#### [REQUIRED ACTION 1]
In the cluster computing blog, which method connects to the API server from within the cluster?
#### [REQUIRED ACTION 2]
Summarize the cluster computing blog in two sentences.
#### [REQUIRED ACTION 3]
Carry on writing the cluster computing blog from the point where it ends.

Cluster computing

Sunday, March 1, 2020

Writing a custom resource definition in Kubernetes:
Purpose: Applications hosted on Kubernetes want to introduce their own Kubernetes object so that it can be used like any other and leverage supported features such as usage from command-line, Kubernetes API and secured with role-based access security. It is also stored in the etcd. This article explains the steps to create a custom resource in Kubernetes using the operators written for it.
A stock custom resource definition is a yaml configuration file that has the attributes
Kind: “CustomResourceDefinition”
And specification with group, version and scope fields where group defines the api collection that relates the objects, the version as usually “v1alpha1” or one of the supported strings, and scope as whether the object is available within a namespace or cluster wide. The object is also given names to be called in singular, plural and by type. The metadata of the object is usually constructed from its plural name and group. The definition then includes the properties specific to the resource.
The resource itself can be created from this definition by specify “kind: <singular>” value and values for all the properties required for the resource. Again, the resource can also be declarative just like the yaml for the custom resource definition.
The programmatic way of doing this allows us to do a little bit more than the declarations. It lets us introuduce dynamic behavior. We do this by calling the methods from the client-go package for create, update and delete of the resource to use with Kubernetes API server. These methods are referred to as the ‘clientset’ because they use the corresponding methods from the Kubernetes apiextensions library. We connect to the API server from within the cluster using InClusterConfig method from the package. So far all of these methods are just calls with appropriate parameter and checks of return values.
The objects for these customresources can now be created with a ‘spec’ for the fields and ‘status’. Its metadata can be added and a collection can be defined for these objects.
A custom client can now be registered to take the calls over the wire from the command line interface or the REST API calls.
Then the invocation for the creation of custom resource is just
resp, err := crdclient.CustomObject(“default”).Create(object)
The most interesting part of these object creation is the specification of other objects as properties and the chaining of their ‘ownerReference’ which allows us to introduce hierarchy, composition, and scoped actions.

Saturday, February 29, 2020

Archival using streams discussion is continued:

Traditionally, blob storage has developed benefits for archival:
1) Backups tend to be binary. Blobs can be large and binary
2) Backups and archival platforms can take data over protocols and blobs can be transferred natively or via protocols
3) Cold storage class of object storage is well suited for archival platforms
Stream stores allows one steam to be converted to another and do away with class.

There cold, warm and hot regions of the stream perform the equivalent of class.

The data transformation routines that can be offloaded to a compute outside the storage, if necessary, to transform the data prior to archival. The idea here is to package a common technique across data sources that handle their own archival preparations across data streams. All in all it becomes an archival management system rather than remain a store.

Let us compare a stream archival policy evaluator with Artifactory. Both of them emphasize the following:

1) Proper naming with a format like “<team>-<technology>-<maturity>-<locator>” where

A team is the primary identifier for the project

A technology, tool or package type is being used

A maturity level where binary objects indicate the stage of processing such as debug or release

A locator which indicates the topology of the artifact.

#### [COLLECTED DATA]
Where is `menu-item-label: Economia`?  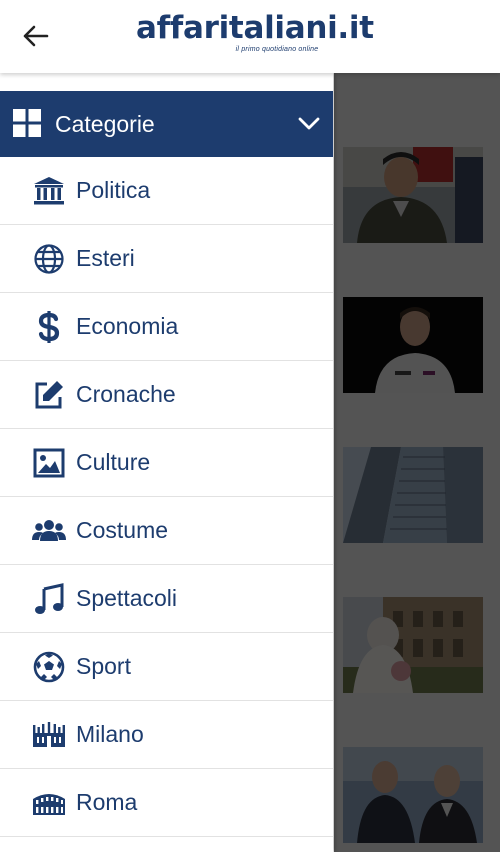 menu-item-label: Economia is located at coordinates (128, 326). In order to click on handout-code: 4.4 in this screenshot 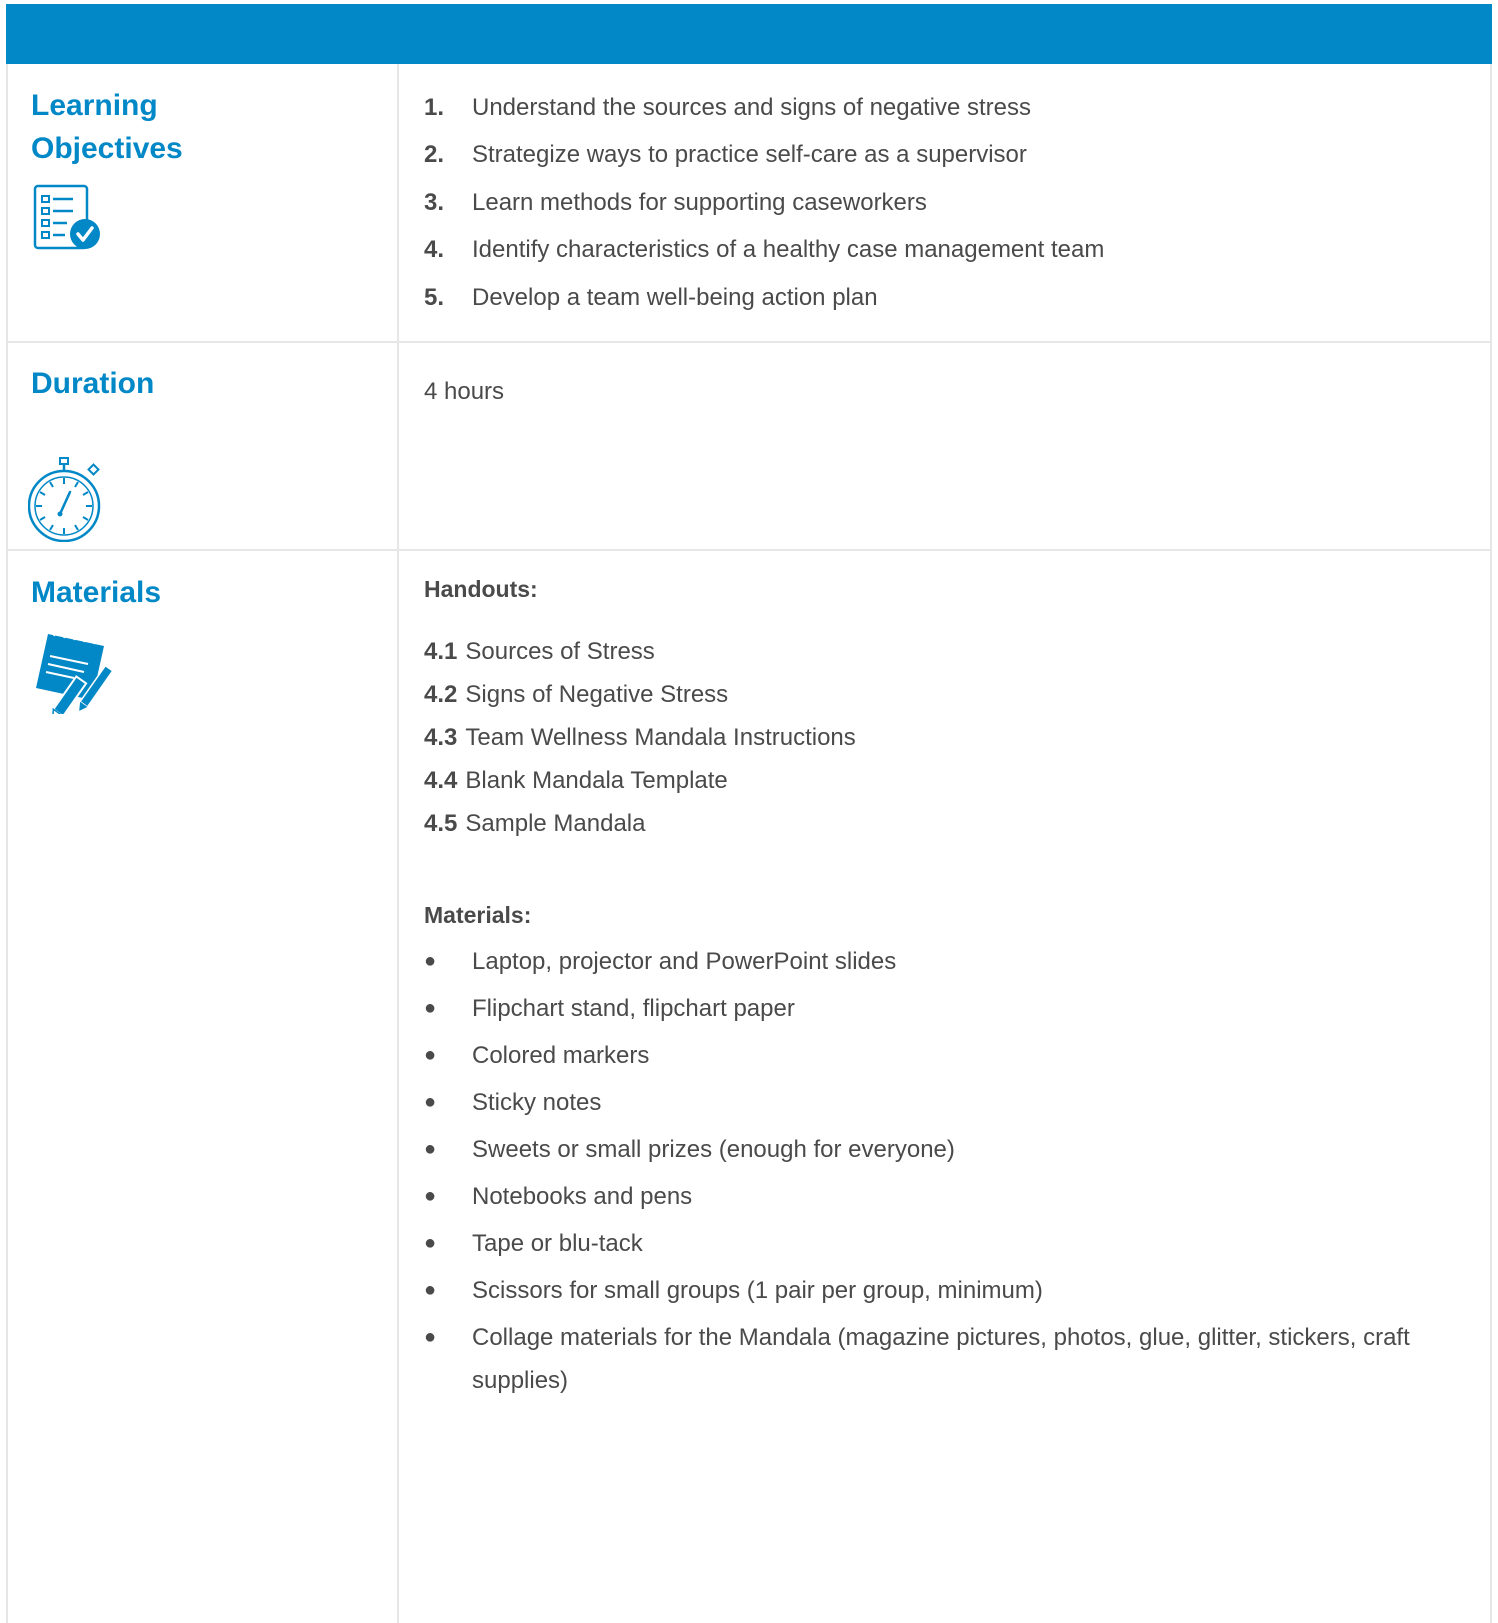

#### [FINAL ANSWER 1]
The InClusterConfig method.

#### [FINAL ANSWER 2]
The March 1, 2020 post explains how to create a custom resource in Kubernetes, either declaratively with a yaml definition that sets group, version, scope and names, or programmatically with client-go methods that work with the Kubernetes API server. The February 29, 2020 post continues a discussion of archival using streams, listing the traditional benefits of blob storage for archival and comparing a stream archival policy evaluator with Artifactory, which both emphasize proper naming.

#### [FINAL ANSWER 3]
With such proper naming, both make use of rules to use their organization for effective processing.

2) Both make use of three main categories: security, performance and operability.

Security permissions determine who has access to the streams.

Performance considerations determine the cleanup policies such that the repositories are performing efficiently.

Operability considerations determine whether objects need to be in different repositories to improve read, write and delete access to reduce interference

3) Both of them make heavy use of local, remote and virtual repositories to their advantage in getting and putting objects

While Artifactory relies on organizations to determine their own policies, the stream policy evaluator is a manifestation of those policies and spans across repositories, organizations and administration responsibilities.

Friday, February 28, 2020

Archival using streams discussion is continued:
Traditionally, blob storage has developed benefits for archival:
1) Backups tend to be binary. Blobs can be large and binary
2) Backups and archival platforms can take data over protocols and blobs can be transferred natively or via protocols
3) Cold storage class of object storage is well suited for archival platforms
Stream stores allows one steam to be converted to another and do away with class.
There cold, warm and hot regions of the stream perform the equivalent of class.

Their treatment can also be based on policies just like the use of storage class.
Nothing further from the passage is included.